Makna yang terlahirkan dalam istilah din pada umumnya selalu diartikan sebagai agama. Din , sebagaimana dipahami masyarakat awam adalah istilah yang terlalu terbatas untuk mendeskripsikan sebuah agama atau beberapa agama selain dari agama Islam. Pengkonsentrasian istilah din kepada makna agama itu, membuat istilah ini menjadi terbatas dan kaku. Pembahasan mengenai istilah din jarang menunjuk kepada penafsiran luas yang seharusnya dapat memberikan pemikiran filosofis dan pandangan dunia yang dapat diterapkan dalam kehidupan umat Islam. Keterbatasan dalam memahami makna din terlihat jelas pada kurangnya literatur-literatur yang membahas secara mendalam mengenai makna din . Sejauh yang penulis ketahui, Tafsir-tafsir atau terjemahan yang ada kurang memberikan pengertian yang luas terhadap istilah ini. Akibatnya, makna din hanya dilihat sebagai sebuah istilah sederhana yang kurang bermakna dan tidak memberikan pemahaman yang mendalam bagi umat Islam.[5]

Penelitian ini mencoba untuk mengungkapkan bahwa istilah din ternyata bukanlah suatu istilah yang bermakna sederhana dan terbatas hanya sekedar untuk mendefenisikan agama. Menyangkut pengertian din , Al-Attas telah menjelaskan dalam tulisannya bahwa din merupakan sebuah istilah yang memiliki konsepsi yang luas. Walaupun kata din memiliki banyak arti pokok, yang nampaknya berlawanan satu sama lain, secara konseptual masih saling berhubungan sehingga makna akhir yang berasal daripadanya semua tertampilkan sebagai suatu kesatuan dari keseluruhan yang jelas.[6]


B. Al-Din Menurut  Al-Attas

Al-Attas menjelaskan bahwa deskripsi Islam sendiri mengenai dirinya adalah din yang mencakup gagasan yang lebih luas dari sekedar sebuah ajaran atau agama. Istilah din memiliki landasannya dalam sebuah ayat Alquran yang sangat fundamental yang dikenal sebagai ayat perjanjian,[7] di mana jiwa-jiwa anak Adam, keturunan anak Adam dihadapkan kepada Tuhan, dan di mana Tuhan kemudian mengajak mereka untuk mengakui ketuhanan-Nya dan mereka pun mengakuinya.
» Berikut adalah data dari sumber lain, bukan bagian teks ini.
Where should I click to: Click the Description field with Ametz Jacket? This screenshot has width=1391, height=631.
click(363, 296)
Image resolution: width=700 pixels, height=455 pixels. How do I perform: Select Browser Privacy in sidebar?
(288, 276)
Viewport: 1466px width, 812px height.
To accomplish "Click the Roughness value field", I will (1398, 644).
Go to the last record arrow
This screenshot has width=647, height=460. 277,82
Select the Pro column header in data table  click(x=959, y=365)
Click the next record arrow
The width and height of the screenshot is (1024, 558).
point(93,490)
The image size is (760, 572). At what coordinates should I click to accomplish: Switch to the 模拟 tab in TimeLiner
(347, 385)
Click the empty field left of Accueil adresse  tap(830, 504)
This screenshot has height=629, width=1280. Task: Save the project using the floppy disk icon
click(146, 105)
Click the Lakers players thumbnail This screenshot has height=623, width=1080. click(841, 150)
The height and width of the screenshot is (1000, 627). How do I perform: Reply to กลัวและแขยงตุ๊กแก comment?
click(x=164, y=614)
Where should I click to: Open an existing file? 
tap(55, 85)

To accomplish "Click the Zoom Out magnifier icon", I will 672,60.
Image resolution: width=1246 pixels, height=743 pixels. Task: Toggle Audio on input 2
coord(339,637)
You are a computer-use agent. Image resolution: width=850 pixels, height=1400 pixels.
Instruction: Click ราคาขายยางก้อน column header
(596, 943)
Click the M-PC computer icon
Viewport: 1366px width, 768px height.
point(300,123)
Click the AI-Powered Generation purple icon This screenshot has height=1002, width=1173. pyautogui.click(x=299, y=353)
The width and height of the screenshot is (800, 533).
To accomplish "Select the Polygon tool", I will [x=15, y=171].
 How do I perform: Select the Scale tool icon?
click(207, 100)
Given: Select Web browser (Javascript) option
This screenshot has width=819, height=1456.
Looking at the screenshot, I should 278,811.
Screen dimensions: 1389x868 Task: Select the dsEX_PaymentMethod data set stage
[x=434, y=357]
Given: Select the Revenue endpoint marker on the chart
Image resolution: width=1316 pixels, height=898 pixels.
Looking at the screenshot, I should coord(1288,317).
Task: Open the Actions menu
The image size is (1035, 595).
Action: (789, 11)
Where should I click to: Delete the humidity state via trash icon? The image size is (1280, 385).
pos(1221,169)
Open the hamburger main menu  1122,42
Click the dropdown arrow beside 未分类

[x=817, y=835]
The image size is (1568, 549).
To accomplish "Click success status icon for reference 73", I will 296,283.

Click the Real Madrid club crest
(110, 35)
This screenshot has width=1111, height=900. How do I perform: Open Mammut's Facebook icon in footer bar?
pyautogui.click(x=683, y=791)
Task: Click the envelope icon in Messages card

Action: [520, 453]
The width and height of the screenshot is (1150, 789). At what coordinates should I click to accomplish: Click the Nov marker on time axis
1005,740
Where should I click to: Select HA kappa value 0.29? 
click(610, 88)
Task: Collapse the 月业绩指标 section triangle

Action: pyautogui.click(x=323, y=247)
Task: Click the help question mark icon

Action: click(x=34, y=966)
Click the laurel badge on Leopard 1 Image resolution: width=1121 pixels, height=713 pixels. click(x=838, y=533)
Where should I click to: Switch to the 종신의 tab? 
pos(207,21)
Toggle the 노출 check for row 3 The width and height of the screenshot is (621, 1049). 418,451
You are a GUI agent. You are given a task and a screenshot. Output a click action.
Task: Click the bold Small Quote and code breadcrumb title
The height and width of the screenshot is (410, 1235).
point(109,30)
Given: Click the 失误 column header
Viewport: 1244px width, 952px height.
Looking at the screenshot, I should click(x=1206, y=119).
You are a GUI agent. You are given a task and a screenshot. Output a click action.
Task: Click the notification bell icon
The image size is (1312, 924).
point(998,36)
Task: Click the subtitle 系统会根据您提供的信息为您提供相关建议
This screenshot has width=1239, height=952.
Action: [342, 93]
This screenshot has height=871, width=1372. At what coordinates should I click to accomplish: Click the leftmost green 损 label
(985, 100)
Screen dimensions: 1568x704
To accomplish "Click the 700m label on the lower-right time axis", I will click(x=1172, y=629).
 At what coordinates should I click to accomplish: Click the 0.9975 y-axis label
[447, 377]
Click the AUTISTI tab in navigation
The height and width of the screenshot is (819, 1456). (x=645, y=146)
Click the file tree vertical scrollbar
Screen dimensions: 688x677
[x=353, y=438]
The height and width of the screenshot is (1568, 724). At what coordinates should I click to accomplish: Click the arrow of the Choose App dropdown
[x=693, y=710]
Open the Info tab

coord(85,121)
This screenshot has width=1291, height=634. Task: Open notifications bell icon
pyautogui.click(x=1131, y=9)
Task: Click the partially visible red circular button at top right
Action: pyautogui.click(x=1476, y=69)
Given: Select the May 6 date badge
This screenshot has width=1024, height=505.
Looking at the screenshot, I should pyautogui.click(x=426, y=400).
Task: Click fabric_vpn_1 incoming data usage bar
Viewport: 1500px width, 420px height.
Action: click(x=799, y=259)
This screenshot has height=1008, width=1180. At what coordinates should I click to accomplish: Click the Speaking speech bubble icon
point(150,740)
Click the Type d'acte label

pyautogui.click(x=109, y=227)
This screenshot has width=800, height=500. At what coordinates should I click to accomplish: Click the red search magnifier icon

Ini sudah menyiratkan suatu perjanjian yang mereka buat bersama Tuhan, yaitu mengakui dan bersaksi bahwa Dia adalah Tuhan, suatu perjanjian yang dibuat dalam keadaan jiwa pra-ada itu. Ketika mereka ada sebagai manusia di atas bumi, mereka yang ingat akan perjanjian itu berarti melaksanakan kehidupan mereka sesuai dengan yang telah mereka akui dan persaksikan tersebut.[8] Oleh karena itu, din dalam konsep religiusnya adalah suatu sistem ajaran yang menyiratkan semacam ketundukan kepada Tuhan. Kendatipun demikian, yang lebih fundamental daripada ketundukan itu adalah adanya perasaan berhutang dalam ruh manusia karena Tuhan telah membawa manusia dari alam pra-ada kepada ada.[9] Ia juga berarti bahwa manusia harus memahami tujuan hidupnya di dunia ini. Dengan beragama Islam, manusia dapat mengenal kembali Tuhan melalui segala ciptaan-Nya.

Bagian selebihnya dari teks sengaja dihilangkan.